** Opening Records shown block **

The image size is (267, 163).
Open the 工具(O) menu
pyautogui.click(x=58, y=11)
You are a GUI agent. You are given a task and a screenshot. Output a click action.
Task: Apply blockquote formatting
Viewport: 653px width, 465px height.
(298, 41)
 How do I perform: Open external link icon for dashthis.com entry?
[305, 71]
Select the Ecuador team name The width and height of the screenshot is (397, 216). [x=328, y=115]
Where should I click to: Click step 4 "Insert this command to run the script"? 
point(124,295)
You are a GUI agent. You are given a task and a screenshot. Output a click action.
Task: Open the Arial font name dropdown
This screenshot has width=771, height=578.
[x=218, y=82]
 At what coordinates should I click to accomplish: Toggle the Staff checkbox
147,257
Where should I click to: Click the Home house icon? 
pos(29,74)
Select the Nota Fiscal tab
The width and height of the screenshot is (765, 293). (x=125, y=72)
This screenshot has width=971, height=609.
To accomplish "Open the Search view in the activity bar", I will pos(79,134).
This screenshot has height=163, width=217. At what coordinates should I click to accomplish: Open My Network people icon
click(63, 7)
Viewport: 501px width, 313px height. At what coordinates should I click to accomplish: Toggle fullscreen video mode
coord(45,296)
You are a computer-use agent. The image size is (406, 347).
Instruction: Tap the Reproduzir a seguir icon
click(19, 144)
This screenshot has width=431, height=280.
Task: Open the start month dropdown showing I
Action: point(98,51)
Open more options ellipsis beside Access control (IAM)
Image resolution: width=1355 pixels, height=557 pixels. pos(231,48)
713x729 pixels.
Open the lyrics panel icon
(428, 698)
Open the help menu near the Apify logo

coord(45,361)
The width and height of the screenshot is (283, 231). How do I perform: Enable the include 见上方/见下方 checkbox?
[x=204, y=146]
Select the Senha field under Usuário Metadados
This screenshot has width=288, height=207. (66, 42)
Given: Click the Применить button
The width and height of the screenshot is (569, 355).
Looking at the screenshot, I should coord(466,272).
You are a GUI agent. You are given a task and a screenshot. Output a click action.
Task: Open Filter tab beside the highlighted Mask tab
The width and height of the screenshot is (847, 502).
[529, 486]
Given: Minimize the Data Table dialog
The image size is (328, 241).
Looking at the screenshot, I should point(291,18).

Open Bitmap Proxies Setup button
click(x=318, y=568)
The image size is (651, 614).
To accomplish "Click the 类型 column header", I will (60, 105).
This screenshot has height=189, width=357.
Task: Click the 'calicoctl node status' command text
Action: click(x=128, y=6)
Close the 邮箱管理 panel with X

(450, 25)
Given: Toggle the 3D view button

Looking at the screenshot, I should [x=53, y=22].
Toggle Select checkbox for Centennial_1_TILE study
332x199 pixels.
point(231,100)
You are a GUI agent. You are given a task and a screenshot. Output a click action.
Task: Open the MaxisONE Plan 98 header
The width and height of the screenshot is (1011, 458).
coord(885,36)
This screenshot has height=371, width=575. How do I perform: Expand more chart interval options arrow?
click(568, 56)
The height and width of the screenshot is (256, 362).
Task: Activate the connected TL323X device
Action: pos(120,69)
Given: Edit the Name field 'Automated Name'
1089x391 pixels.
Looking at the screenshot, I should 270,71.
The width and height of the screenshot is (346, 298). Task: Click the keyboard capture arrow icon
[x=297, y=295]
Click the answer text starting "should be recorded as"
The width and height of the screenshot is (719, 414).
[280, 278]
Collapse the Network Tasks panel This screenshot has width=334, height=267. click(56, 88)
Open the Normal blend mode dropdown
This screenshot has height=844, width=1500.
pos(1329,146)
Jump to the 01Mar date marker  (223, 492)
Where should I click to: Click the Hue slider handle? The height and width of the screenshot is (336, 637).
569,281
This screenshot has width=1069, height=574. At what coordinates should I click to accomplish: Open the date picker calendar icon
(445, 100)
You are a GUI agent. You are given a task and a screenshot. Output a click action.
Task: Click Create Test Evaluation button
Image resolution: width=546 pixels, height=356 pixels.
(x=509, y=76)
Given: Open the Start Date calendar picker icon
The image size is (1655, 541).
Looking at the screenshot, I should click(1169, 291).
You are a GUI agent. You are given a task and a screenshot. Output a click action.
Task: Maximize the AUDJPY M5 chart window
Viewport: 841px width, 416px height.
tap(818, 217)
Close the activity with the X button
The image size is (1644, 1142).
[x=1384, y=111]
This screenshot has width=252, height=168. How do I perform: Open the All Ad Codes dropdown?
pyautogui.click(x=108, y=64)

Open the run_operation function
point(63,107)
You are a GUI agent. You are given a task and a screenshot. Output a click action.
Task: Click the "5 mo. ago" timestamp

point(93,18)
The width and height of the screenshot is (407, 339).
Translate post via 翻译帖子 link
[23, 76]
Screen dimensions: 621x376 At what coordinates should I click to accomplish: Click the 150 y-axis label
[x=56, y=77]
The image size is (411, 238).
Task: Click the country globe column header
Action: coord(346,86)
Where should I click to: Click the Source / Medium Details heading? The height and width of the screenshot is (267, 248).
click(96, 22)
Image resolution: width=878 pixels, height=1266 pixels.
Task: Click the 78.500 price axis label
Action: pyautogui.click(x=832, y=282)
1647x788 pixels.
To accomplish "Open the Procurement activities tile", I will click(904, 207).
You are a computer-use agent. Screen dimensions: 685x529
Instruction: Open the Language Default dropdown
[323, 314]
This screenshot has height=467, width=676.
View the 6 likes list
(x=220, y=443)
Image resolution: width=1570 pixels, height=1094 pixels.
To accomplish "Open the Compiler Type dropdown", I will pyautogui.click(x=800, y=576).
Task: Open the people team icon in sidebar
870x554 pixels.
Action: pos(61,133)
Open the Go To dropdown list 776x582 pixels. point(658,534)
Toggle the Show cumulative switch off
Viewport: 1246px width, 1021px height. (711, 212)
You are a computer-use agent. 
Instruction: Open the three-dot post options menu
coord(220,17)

** Closing Records shown block **

Work order: Return every entry exactly.

Written response:
The image size is (267, 163).
Open the 工具(O) menu
pyautogui.click(x=58, y=11)
You are a GUI agent. You are given a task and a screenshot. Output a click action.
Task: Apply blockquote formatting
Viewport: 653px width, 465px height.
(298, 41)
 How do I perform: Open external link icon for dashthis.com entry?
[305, 71]
Select the Ecuador team name The width and height of the screenshot is (397, 216). [x=328, y=115]
Where should I click to: Click step 4 "Insert this command to run the script"? 
point(124,295)
You are a GUI agent. You are given a task and a screenshot. Output a click action.
Task: Open the Arial font name dropdown
This screenshot has width=771, height=578.
[x=218, y=82]
 At what coordinates should I click to accomplish: Toggle the Staff checkbox
147,257
Where should I click to: Click the Home house icon? 
pos(29,74)
Select the Nota Fiscal tab
The width and height of the screenshot is (765, 293). (x=125, y=72)
This screenshot has width=971, height=609.
To accomplish "Open the Search view in the activity bar", I will pos(79,134).
This screenshot has height=163, width=217. At what coordinates should I click to accomplish: Open My Network people icon
click(63, 7)
Viewport: 501px width, 313px height. At what coordinates should I click to accomplish: Toggle fullscreen video mode
coord(45,296)
You are a computer-use agent. The image size is (406, 347).
Instruction: Tap the Reproduzir a seguir icon
click(19, 144)
This screenshot has width=431, height=280.
Task: Open the start month dropdown showing I
Action: point(98,51)
Open more options ellipsis beside Access control (IAM)
Image resolution: width=1355 pixels, height=557 pixels. pos(231,48)
713x729 pixels.
Open the lyrics panel icon
(428, 698)
Open the help menu near the Apify logo

coord(45,361)
The width and height of the screenshot is (283, 231). How do I perform: Enable the include 见上方/见下方 checkbox?
[x=204, y=146]
Select the Senha field under Usuário Metadados
This screenshot has width=288, height=207. (66, 42)
Given: Click the Применить button
The width and height of the screenshot is (569, 355).
Looking at the screenshot, I should coord(466,272).
You are a GUI agent. You are given a task and a screenshot. Output a click action.
Task: Open Filter tab beside the highlighted Mask tab
The width and height of the screenshot is (847, 502).
[529, 486]
Given: Minimize the Data Table dialog
The image size is (328, 241).
Looking at the screenshot, I should point(291,18).

Open Bitmap Proxies Setup button
click(x=318, y=568)
The image size is (651, 614).
To accomplish "Click the 类型 column header", I will (60, 105).
This screenshot has height=189, width=357.
Task: Click the 'calicoctl node status' command text
Action: click(x=128, y=6)
Close the 邮箱管理 panel with X

(450, 25)
Given: Toggle the 3D view button

Looking at the screenshot, I should [x=53, y=22].
Toggle Select checkbox for Centennial_1_TILE study
332x199 pixels.
point(231,100)
You are a GUI agent. You are given a task and a screenshot. Output a click action.
Task: Open the MaxisONE Plan 98 header
The width and height of the screenshot is (1011, 458).
coord(885,36)
This screenshot has height=371, width=575. How do I perform: Expand more chart interval options arrow?
click(568, 56)
The height and width of the screenshot is (256, 362).
Task: Activate the connected TL323X device
Action: pos(120,69)
Given: Edit the Name field 'Automated Name'
1089x391 pixels.
Looking at the screenshot, I should 270,71.
The width and height of the screenshot is (346, 298). Task: Click the keyboard capture arrow icon
[x=297, y=295]
Click the answer text starting "should be recorded as"
The width and height of the screenshot is (719, 414).
[280, 278]
Collapse the Network Tasks panel This screenshot has width=334, height=267. click(56, 88)
Open the Normal blend mode dropdown
This screenshot has height=844, width=1500.
pos(1329,146)
Jump to the 01Mar date marker  (223, 492)
Where should I click to: Click the Hue slider handle? The height and width of the screenshot is (336, 637).
569,281
This screenshot has width=1069, height=574. At what coordinates should I click to accomplish: Open the date picker calendar icon
(445, 100)
You are a GUI agent. You are given a task and a screenshot. Output a click action.
Task: Click Create Test Evaluation button
Image resolution: width=546 pixels, height=356 pixels.
(x=509, y=76)
Given: Open the Start Date calendar picker icon
The image size is (1655, 541).
Looking at the screenshot, I should click(1169, 291).
You are a GUI agent. You are given a task and a screenshot. Output a click action.
Task: Maximize the AUDJPY M5 chart window
Viewport: 841px width, 416px height.
tap(818, 217)
Close the activity with the X button
The image size is (1644, 1142).
[x=1384, y=111]
This screenshot has width=252, height=168. How do I perform: Open the All Ad Codes dropdown?
pyautogui.click(x=108, y=64)

Open the run_operation function
point(63,107)
You are a GUI agent. You are given a task and a screenshot. Output a click action.
Task: Click the "5 mo. ago" timestamp

point(93,18)
The width and height of the screenshot is (407, 339).
Translate post via 翻译帖子 link
[23, 76]
Screen dimensions: 621x376 At what coordinates should I click to accomplish: Click the 150 y-axis label
[x=56, y=77]
The image size is (411, 238).
Task: Click the country globe column header
Action: coord(346,86)
Where should I click to: Click the Source / Medium Details heading? The height and width of the screenshot is (267, 248).
click(96, 22)
Image resolution: width=878 pixels, height=1266 pixels.
Task: Click the 78.500 price axis label
Action: pyautogui.click(x=832, y=282)
1647x788 pixels.
To accomplish "Open the Procurement activities tile", I will click(904, 207).
You are a computer-use agent. Screen dimensions: 685x529
Instruction: Open the Language Default dropdown
[323, 314]
This screenshot has height=467, width=676.
View the 6 likes list
(x=220, y=443)
Image resolution: width=1570 pixels, height=1094 pixels.
To accomplish "Open the Compiler Type dropdown", I will pyautogui.click(x=800, y=576).
Task: Open the people team icon in sidebar
870x554 pixels.
Action: pos(61,133)
Open the Go To dropdown list 776x582 pixels. point(658,534)
Toggle the Show cumulative switch off
Viewport: 1246px width, 1021px height. (711, 212)
You are a computer-use agent. 
Instruction: Open the three-dot post options menu
coord(220,17)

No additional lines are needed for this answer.